Updates

Judgement issued by Tribunal in case of anti-dumping duties levied pursuant to new shipper review on imports of Melamine from China PR

The Customs, Excise and Service Tax Appellate Tribunal has, in judgement dated 5th August, 2002, upheld the findings issued by the Designated Authority in the new shipper review concerning anti-dumping duty on imports of “Melamine‟ originating or exported from China PR. The appeal had been filed by the Chinese producer, Kuitun Jinjiang Chemical Industry Co. Ltd. (“Kuitun”) and exporter, Foshan Kaisino Building Material (“Foshan”). The decision of the Tribunal has come in favour of the domestic industry, which was represented by Mr. Rajesh Sharma and Ms. Anoushka Singh from TPM Consultants. The case was argued by Ms. Reena Khair.

The facts leading to the appeal were that the Designated Authority had recommended imposition of anti-dumping duties on imports of melamine from China PR. The said duties were continuing since 2004 and were exporter-specific. Since Kuitun and Foshan were not exporting the product during the earlier investigations, they requested the Designated Authority to now accord an exporter-specific duty to them for future exports. Since China PR was considered a non-market economy, normal value could not be determined on the basis of the domestic prices in China PR. However, while the exporter did not suggest an appropriate basis for determination of normal value, the domestic industry suggested that the price of exports from Qatar may be considered in this regard. The Designated Authority, after examining the appropriateness of the claim of the domestic industry, accepted its claim and normal value was determined accordingly. On the basis of the same, the Designated Authority recommended anti-dumping duty of USD 319 per MT, for the Kuitun and Foshan. The said findings of the Designated Authority were challenged by the exporters before the Tribunal.

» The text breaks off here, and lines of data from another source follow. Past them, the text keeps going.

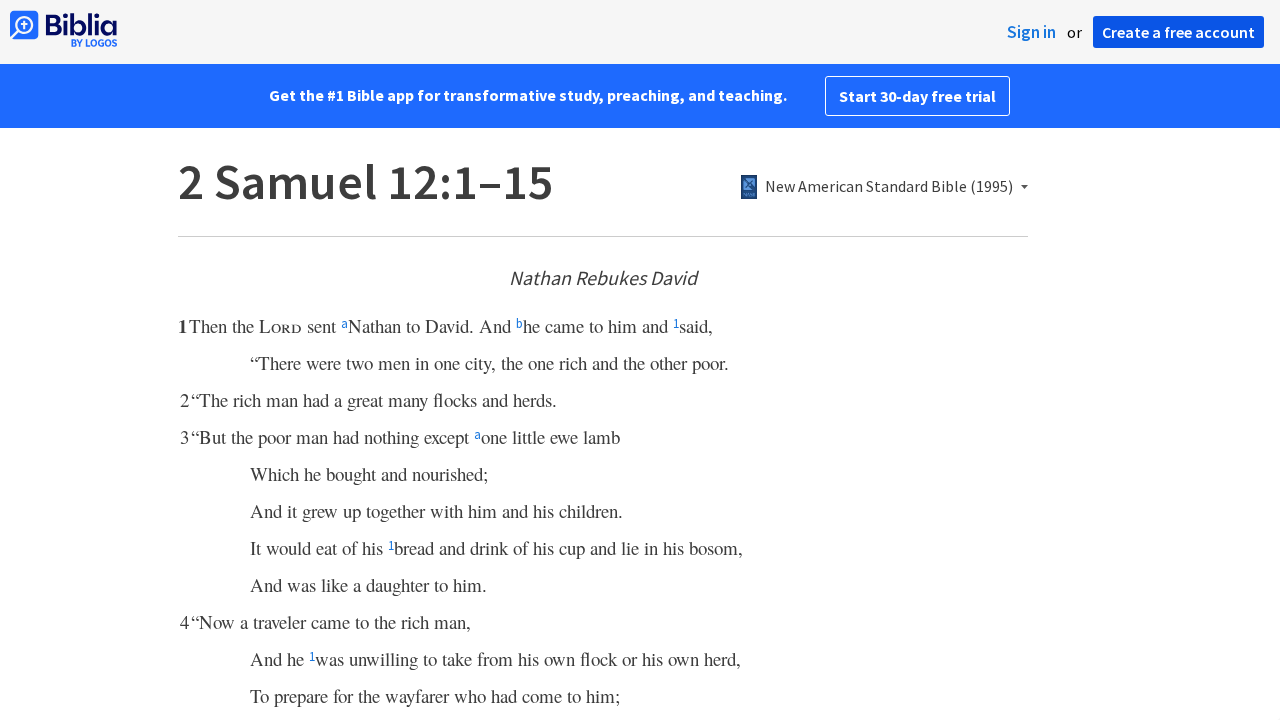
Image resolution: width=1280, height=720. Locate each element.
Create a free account (1178, 32)
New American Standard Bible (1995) (889, 187)
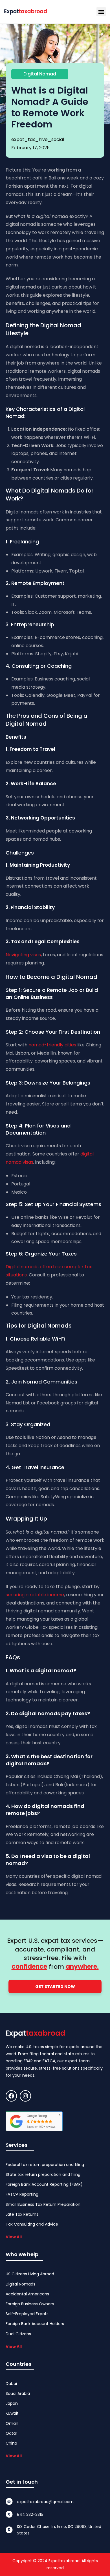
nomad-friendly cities (52, 1045)
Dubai (11, 2383)
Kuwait (12, 2413)
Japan (12, 2403)
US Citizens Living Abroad (30, 2274)
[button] (101, 11)
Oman (12, 2423)
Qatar (11, 2433)
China (11, 2443)
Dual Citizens (18, 2334)
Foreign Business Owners (30, 2304)
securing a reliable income (35, 1594)
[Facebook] (11, 2096)
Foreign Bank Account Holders (35, 2323)
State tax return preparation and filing (43, 2174)
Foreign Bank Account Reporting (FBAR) (44, 2184)
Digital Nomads (20, 2284)
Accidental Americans (27, 2294)
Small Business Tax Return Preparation (43, 2204)
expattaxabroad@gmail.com (45, 2502)
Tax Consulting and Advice (32, 2224)
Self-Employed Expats (27, 2314)
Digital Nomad (39, 74)
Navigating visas (23, 954)
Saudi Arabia (18, 2393)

The Tribunal, in its final order, noted with regard to the contentions raised by the exporter as under:

  • The exporter contended that final findings have been issued in violation of principle of natural justice as the fact that Qatar was selected as the surrogate country was disclosed by the Designated Authority for the first time in the Disclosure Statement. The exporter claimed that the surrogate country should have been selected at the stage of initiation itself, and the exporter should have been provided a hearing. The Tribunal held that the exporter should have itself informed the Designated Authority at the initiation stage, as to on what basis they are claiming normal value. The Tribunal emphasized that the burden for providing evidence regarding determination of normal value rested with the exporter. Since the exporter had failed to discharge this burden, its contention could not be accepted.
  • The exporter contended that Qatar cannot be considered as an appropriate surrogate country for China PR, as it is not comparable to China PR in terms of having the “same level of development”. The Tribunal held that the level of development would be relevant only if the domestic sale price or cost of production of a market economy third country is adopted, since the level of development affects the price and cost. The price in international trade is a function of demand and supply in the international market and it is not affected by the level of development of the supplier country. The price to India is, therefore, the price meant for consumption in the Indian market. Thus, the relevant consideration is the volume of exports and that the country concerned should not be dumping during the period of investigation, since these parameters will affect the price comparability in the Indian market.
  • Regarding the contention of the producer / exporter that the Designated Authority had erred in determining the export price on the basis of data provided by the producer, instead of the exporter; the Tribunal held that the exporter had substantially raised the price of the subject goods in order to reduce the anti-dumping duty. The ex-factory price of the producer would, therefore, be relevant for determination of export price.

Accordingly, the Tribunal found that there was no merit in the arguments of the producer / exporter, and dismissed the appeals filed.